You are given two non-empty linked lists representing two non-negative integers. The digits are stored in reverse order and each of their nodes contain a single digit. Add the two numbers and return it as a linked list.
給定兩個非空的鏈表,表示兩個非負整數。 數字以相反的順序存儲,每個節點包含一個數字。 添加兩個數字並將其作爲鏈表返回。
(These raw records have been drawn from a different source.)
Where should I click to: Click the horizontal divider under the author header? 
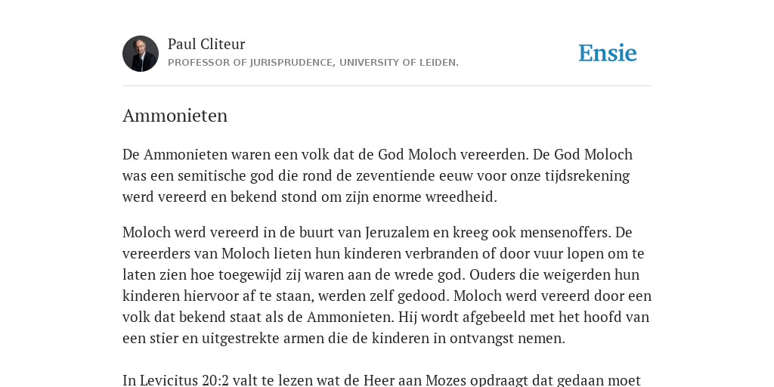coord(387,86)
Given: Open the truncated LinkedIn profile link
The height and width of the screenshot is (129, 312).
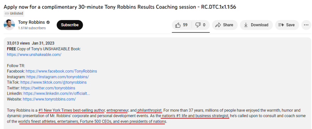Looking at the screenshot, I should coord(57,94).
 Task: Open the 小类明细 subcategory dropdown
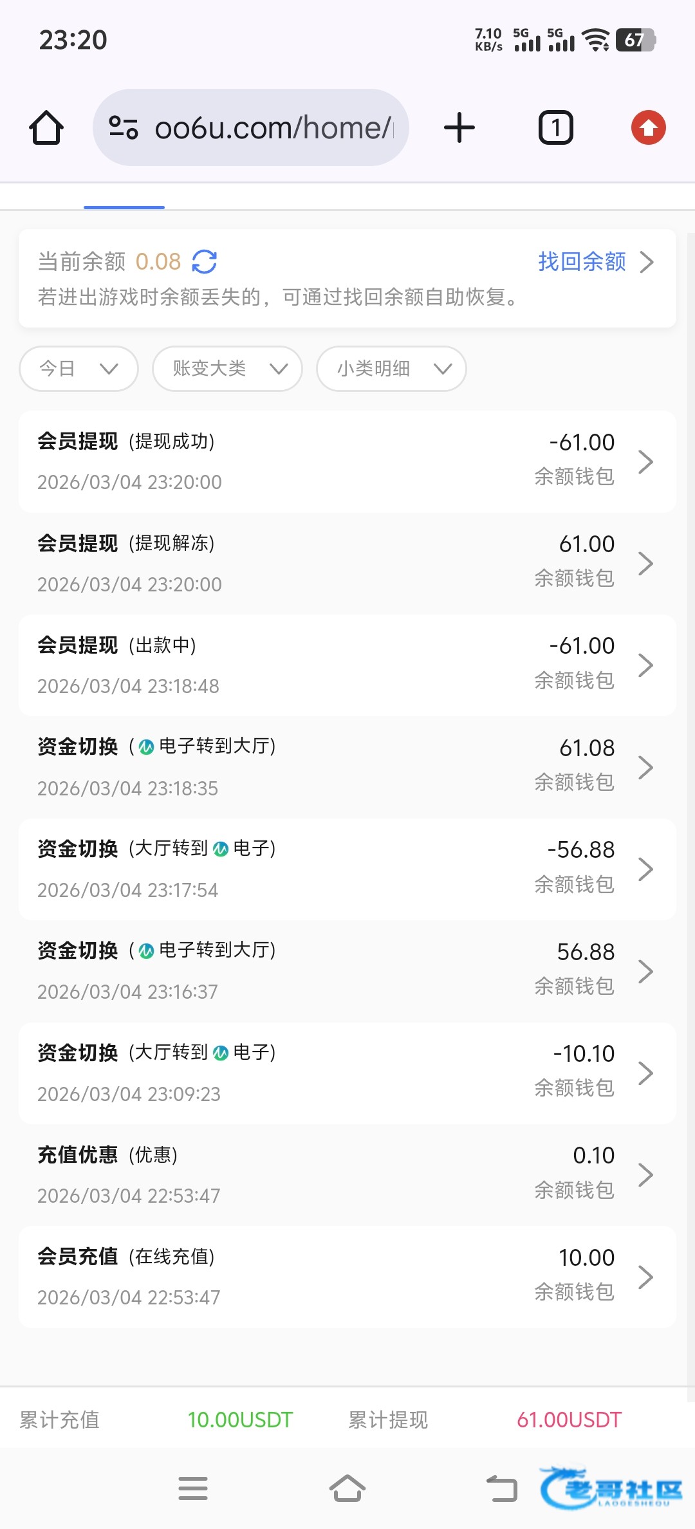click(391, 369)
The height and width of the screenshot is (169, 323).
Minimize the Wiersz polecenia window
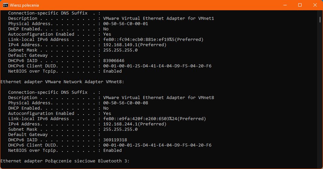click(285, 5)
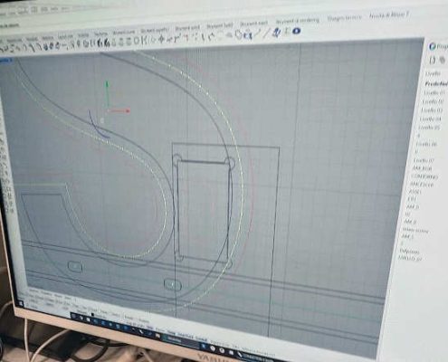Click the blue figure icon left of the round one
The height and width of the screenshot is (362, 448).
click(x=277, y=33)
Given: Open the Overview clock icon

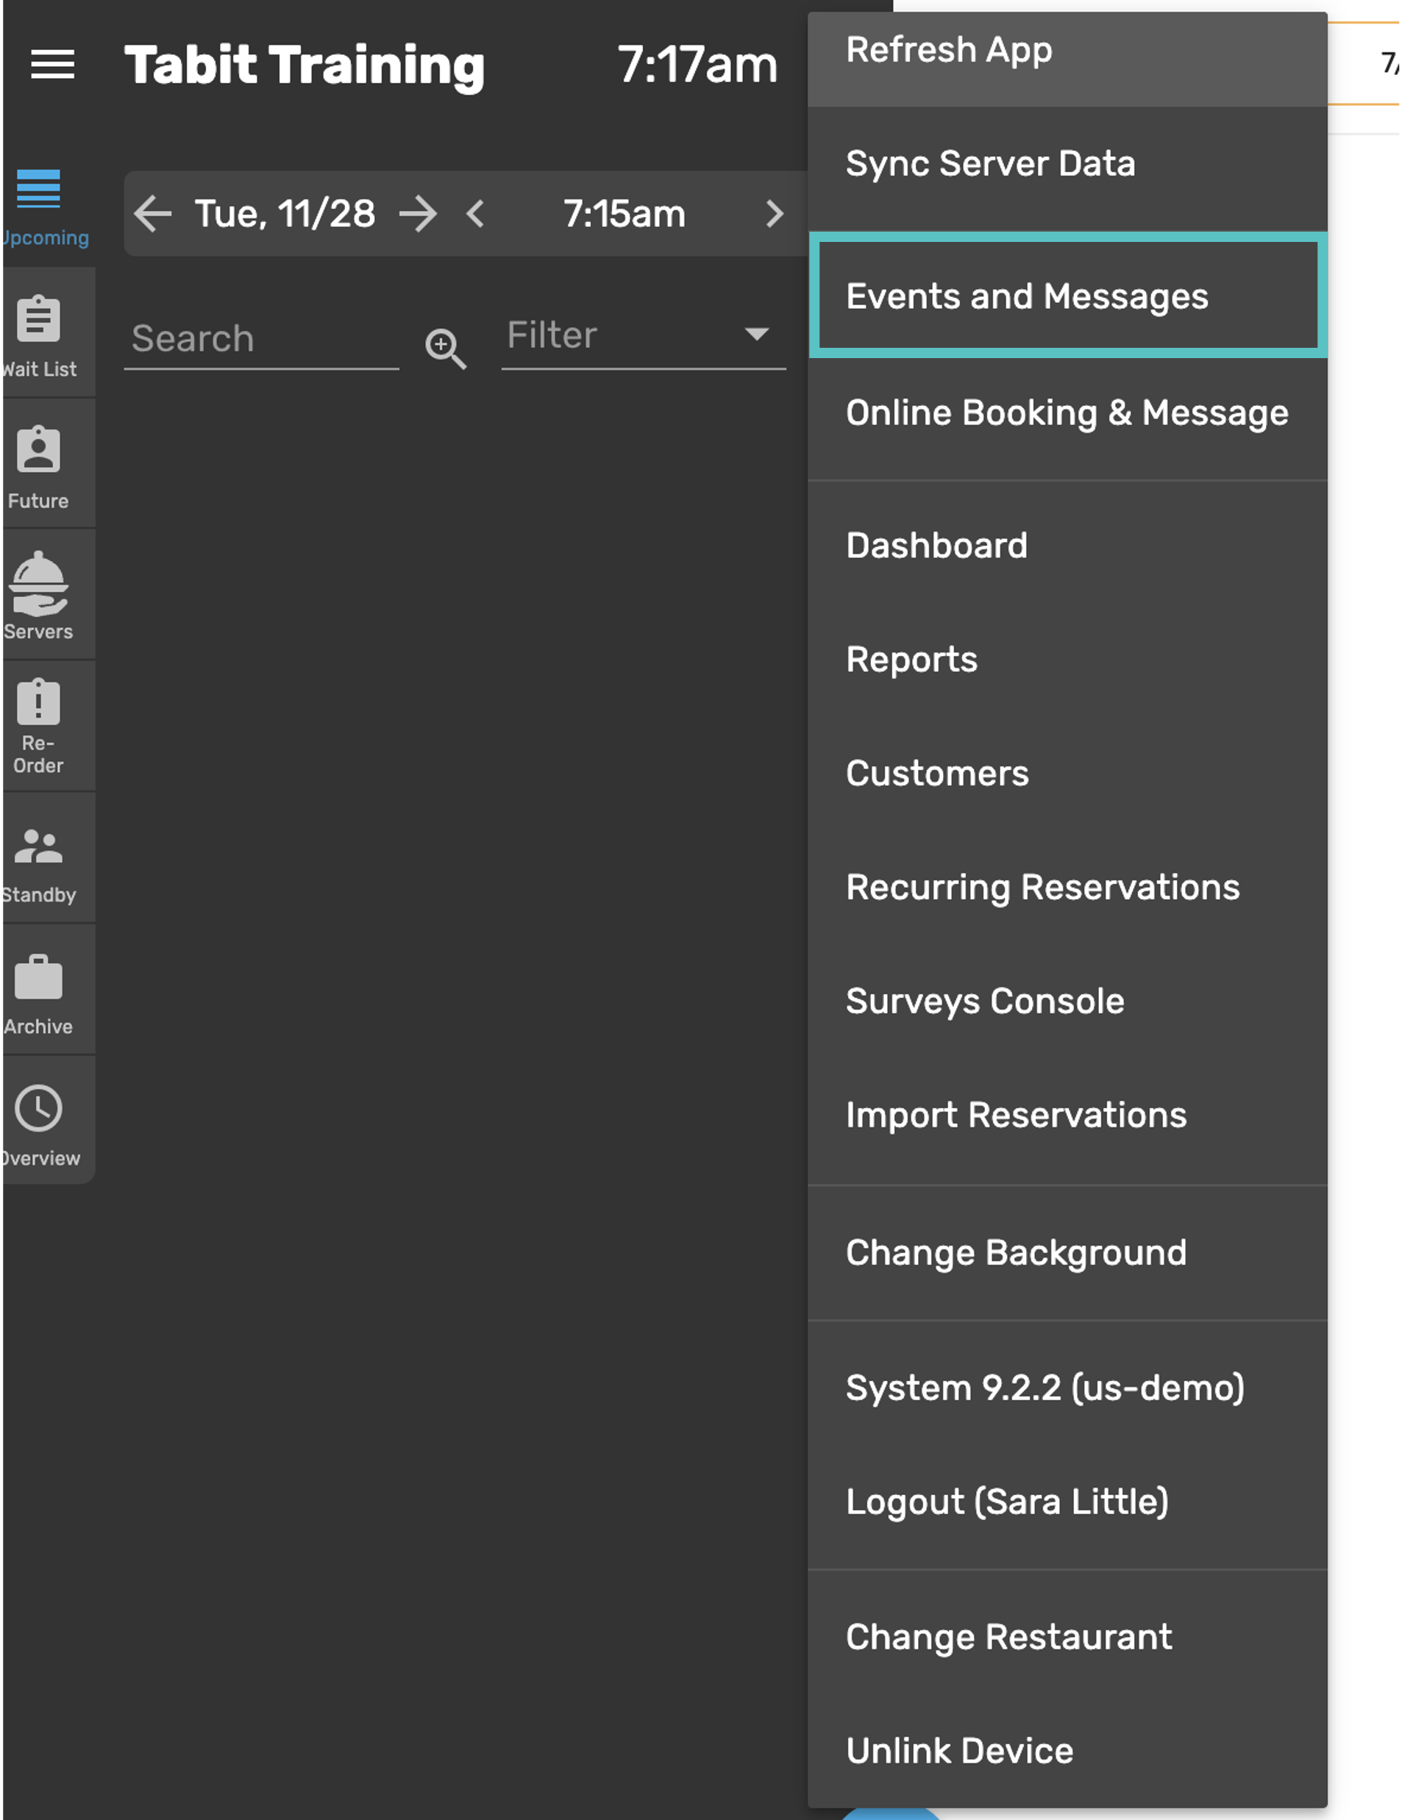Looking at the screenshot, I should pos(38,1108).
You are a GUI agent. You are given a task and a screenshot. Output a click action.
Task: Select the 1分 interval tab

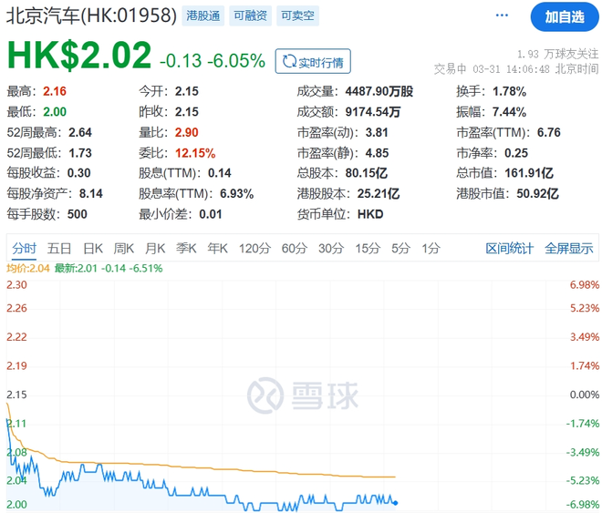click(x=431, y=248)
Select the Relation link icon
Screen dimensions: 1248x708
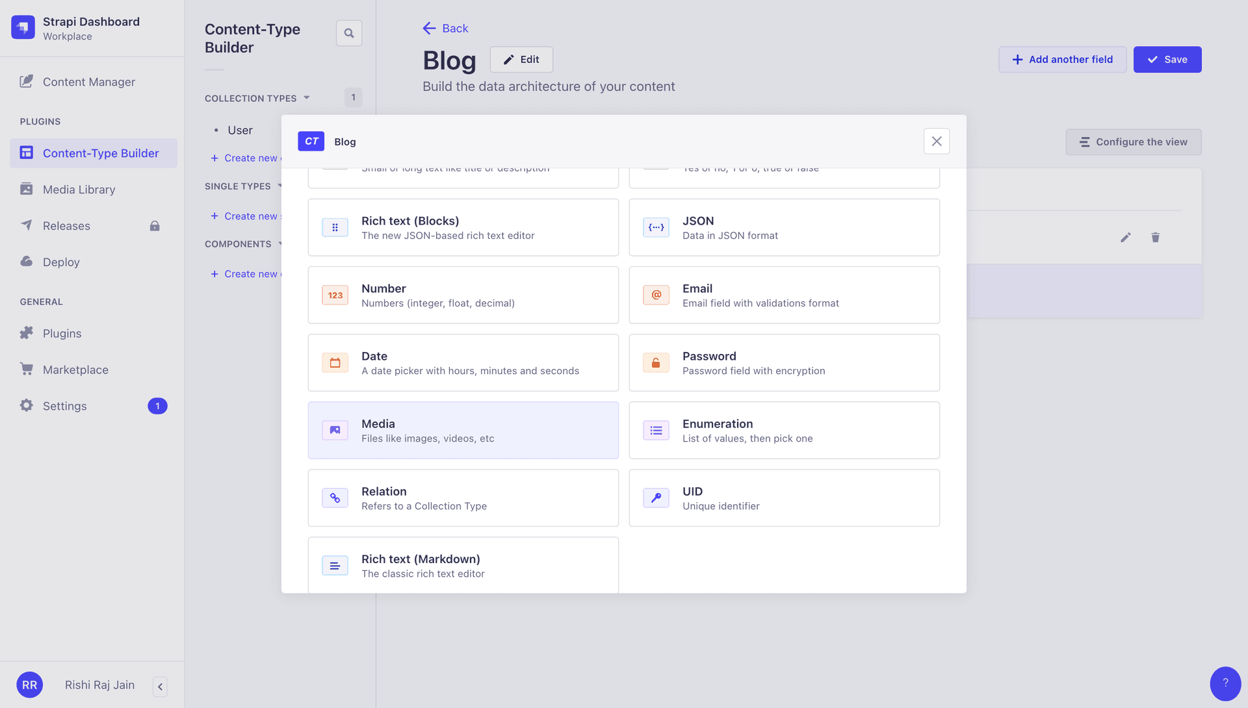click(335, 498)
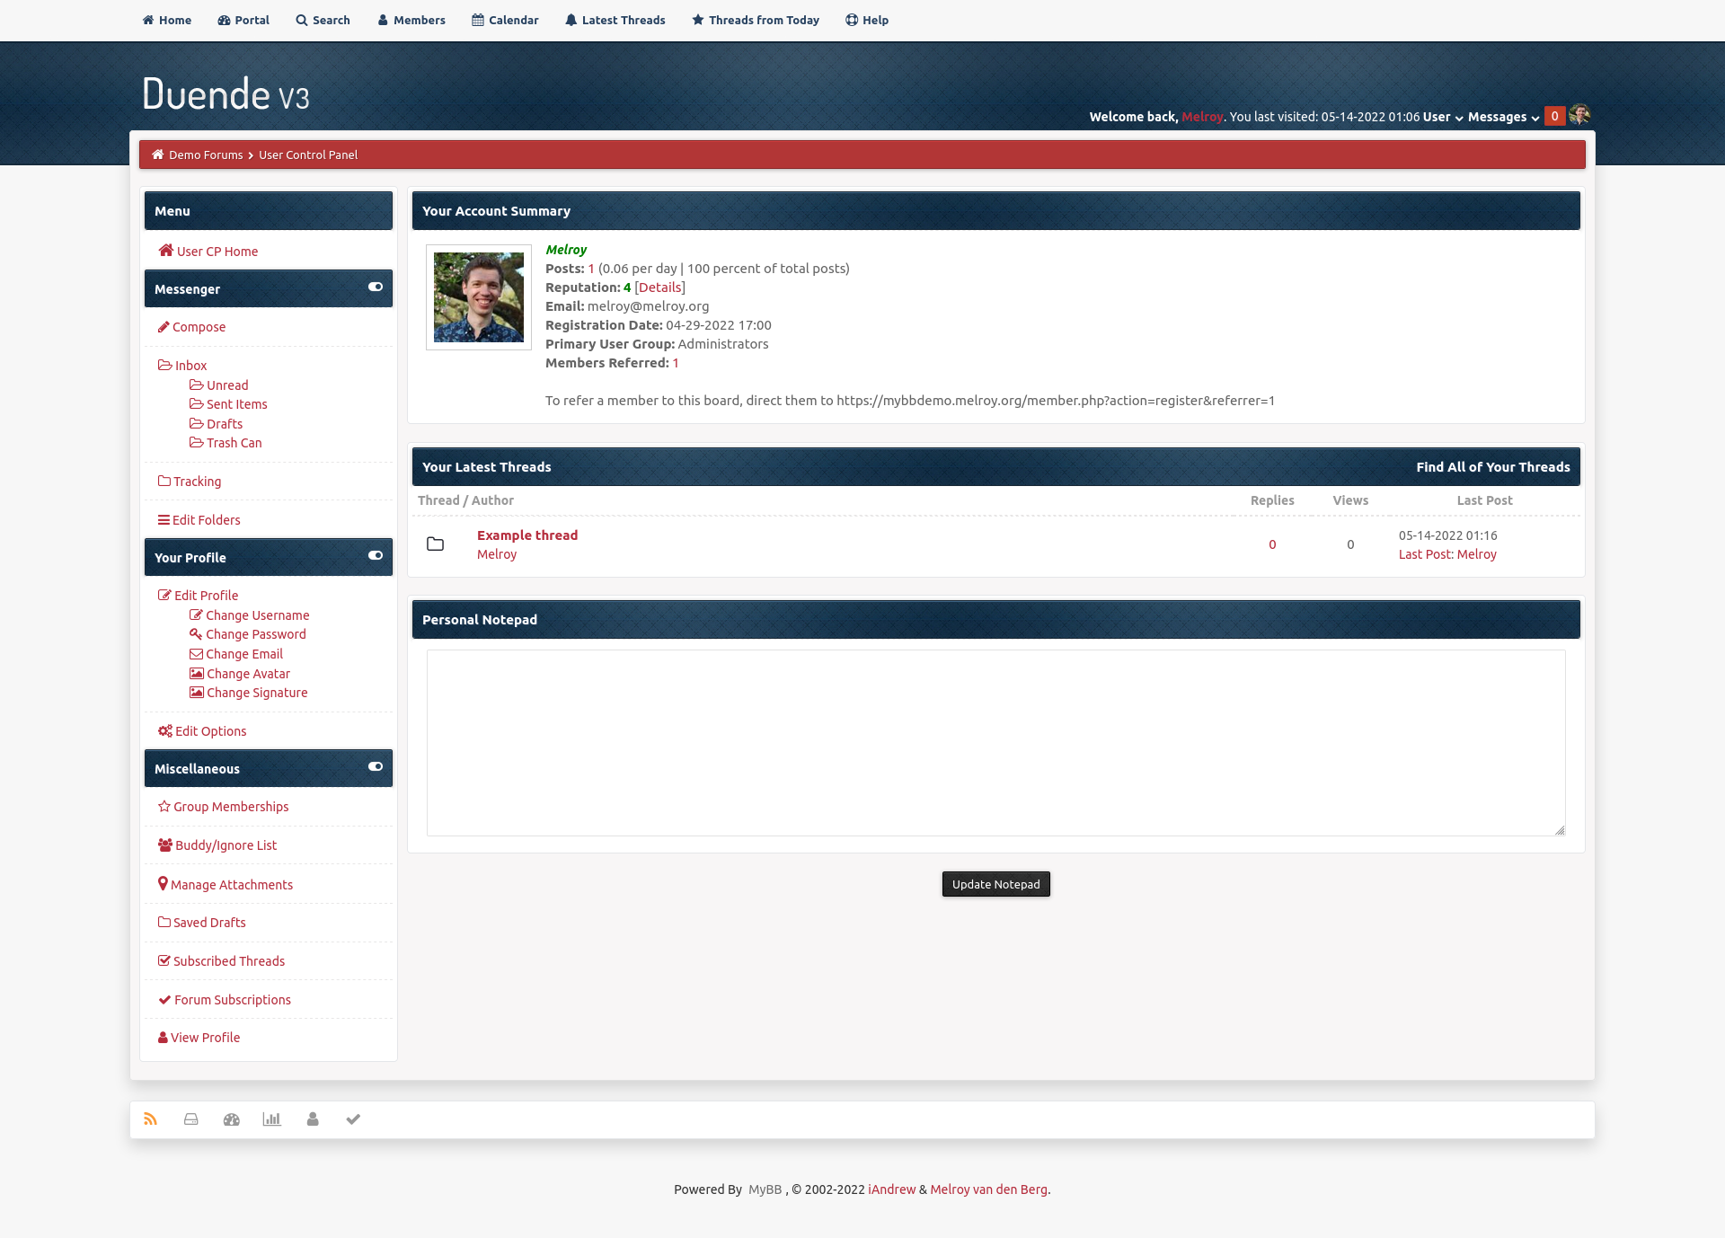Expand the Messages dropdown menu
The image size is (1725, 1238).
(1503, 117)
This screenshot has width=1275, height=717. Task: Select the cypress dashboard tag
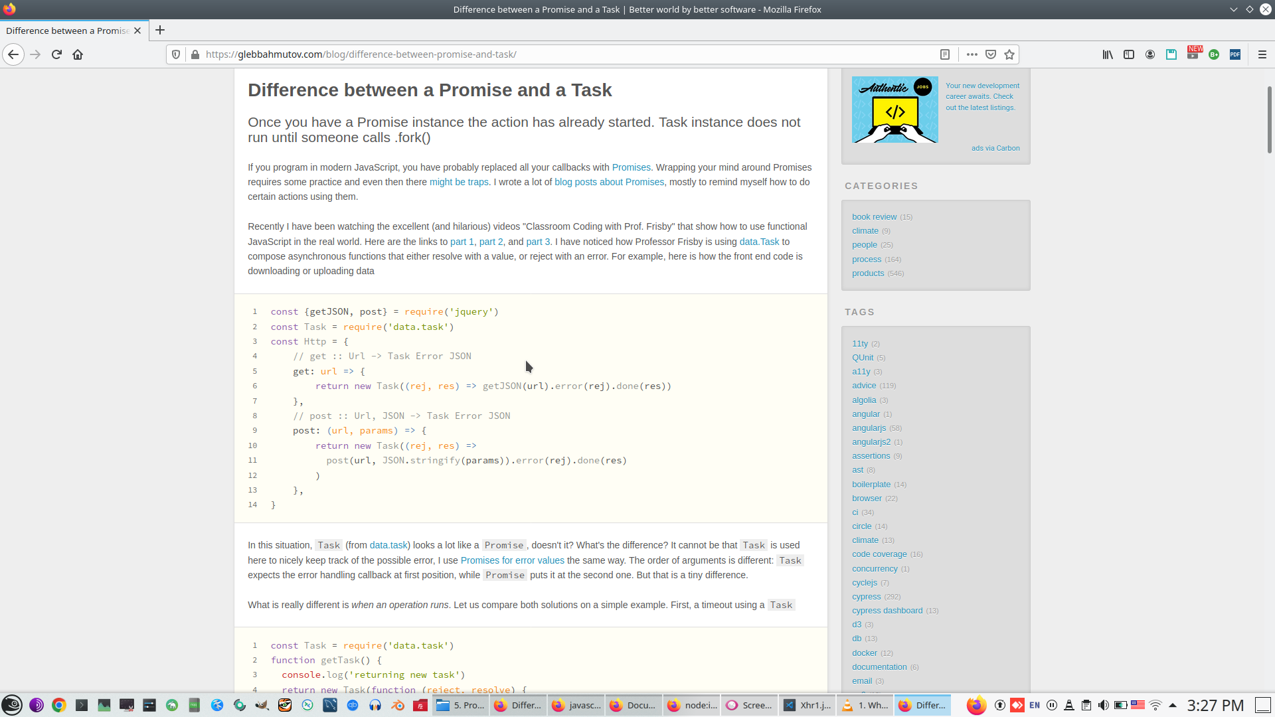pos(887,611)
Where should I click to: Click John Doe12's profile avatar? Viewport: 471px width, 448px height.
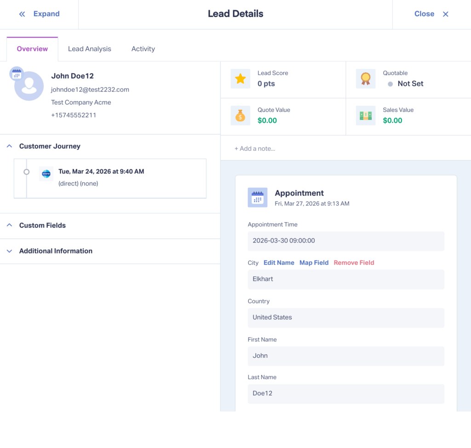click(x=29, y=86)
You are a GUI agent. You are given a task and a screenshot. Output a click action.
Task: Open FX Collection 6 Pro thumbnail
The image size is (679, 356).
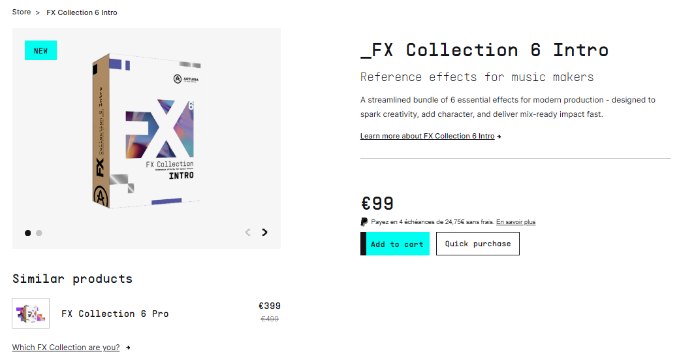31,313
Input: (2 -> 4 -> 3) + (5 -> 6 -> 4)
Output: 7 -> 0 -> 8
emmm,就是鏈表對應的相加,有進位的進位到下一個相加的節點,null的當做0來計算,只要把進位符號加到下一個節點就行了。
/**
* Definition for singly-linked list.
* public class ListNode {
* int val;
* ListNode next;
* ListNode(int x) { val = x; }
* }
*/
public class Solution {
public ListNode addTwoNumbers(ListNode l1, ListNode l2) {
ListNode shit = new ListNode(0);
ListNode temp =shit;
ListNode a = l1;
ListNode b = l2;
int carry = 0;//表示進位符號
while (a!=null||b!=null)
{
//如果有個鏈表短,則空的就當做0,
int first = (a==null)?0:a.val;
int second = (b==null)?0:b.val;
int sum = first+second+carry;
carry = sum/10;
temp.next = new ListNode(sum%10);
temp = temp.next;
if(a!=null)a = a.next;
if(b!=null)b = b.next;
}
if(carry>0){//這裏如果到了最後一位加還有一個進位的時候要多加一個節點
temp.next = new ListNode(carry);
}
return shit.next;
}
}